健康・医療やテレワーク、観光といったスタジアム観戦以外の機会を通じた接点づくりが進み、地域住民の生活自体を支えていく取り組みは今後さらに加速していくと考えられます。
そして、実はこのようなクラブの在り方は、これまでの「観戦体験」のみならず、生活機能の一部として、スポーツ団体・クラブが存在することで新たな価値を地域社会に提供できるという意味で、理想的な姿の1つだといえます。
スポーツを通した新たな価値創造
最後に、新たな付加価値を生み出せるようになったスポーツ団体・クラブが、ファン・サポーターや地域とのつながりをどのように維持・強化していくかを考えてみたいと思います。

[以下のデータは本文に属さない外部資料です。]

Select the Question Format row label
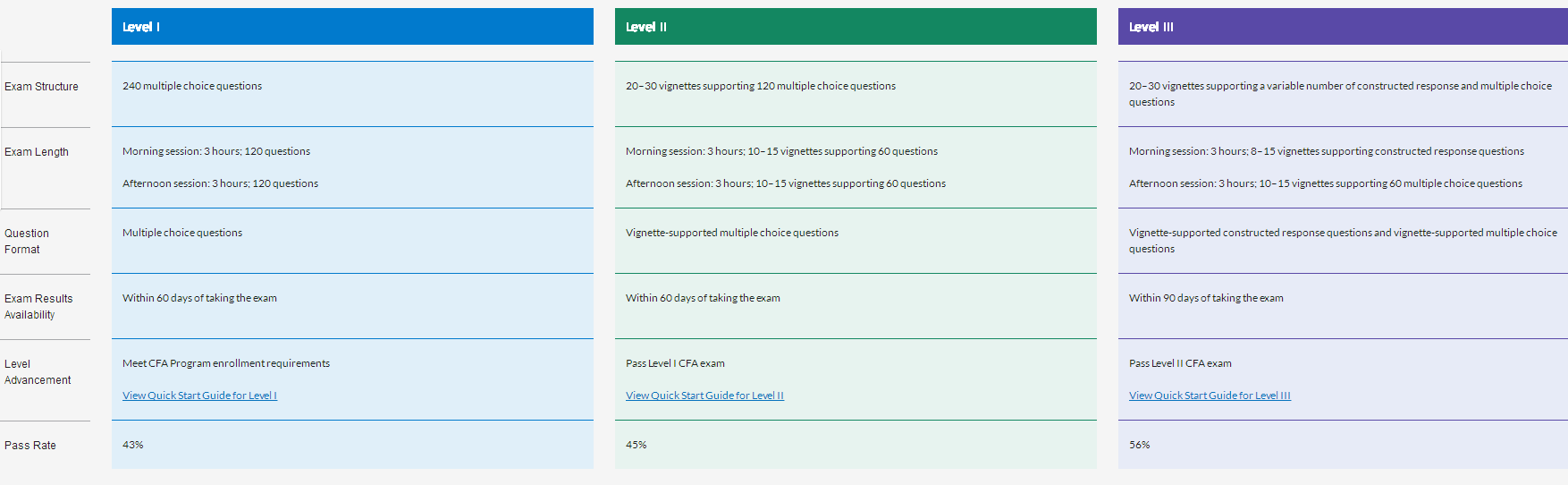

もちろん価値の中心はスポーツコンテンツそのものであることは揺るぎないところですが、コロナ禍によってスポーツ団体・クラブにとっての「商圏」「提供価値」の再定義がなされたことは、ある意味大きなチャンスなのではないかと考えられます。
今回のコロナ禍により、期せずして10年は進んだといわれるデジタルテクノロジーを使って、特定の座席に座っているのと同じ空間を再現できるバーチャルスタジアムの普及も進んでいます。その結果、どこで観るか、誰と観るかという観戦体験の選択肢が増え、スタジアム入場者だけではなくDAZNなどでの配信やパブリックビューイングの視聴者を含めた「総観客数」という考え方が浸透し「商圏」の概念が変わる、そんな時代もそう遠くないものと思われます。
また、先の例のようにスポーツ団体・クラブの「提供価値」は決してスポーツコンテンツだけではありません。
スポーツは地域とのつながりが非常に強く、パートナー企業や地域との関係性によって、あらゆる価値の相乗効果が生まれ、日常生活の様々な「顧客体験」をスポーツ団体・クラブが提供する姿が想像できます。
昨今のビジネスの潮流としても企業が消費者に対してモノやサービスを売る形態だけではなく、コミュニティーに集う企業や消費者がつながり、新たな価値を創造してくコミュニティービジネスが拡大しています。
地域・企業・生活者のコミュニティーハブとしてスポーツ団体・クラブが担う役割はますます大きくなり、生活のあらゆる機能を提供していく、これまでの「観戦体験」の枠を超えた「顧客体験」実現を、コロナ禍が加速させるのかもしれません。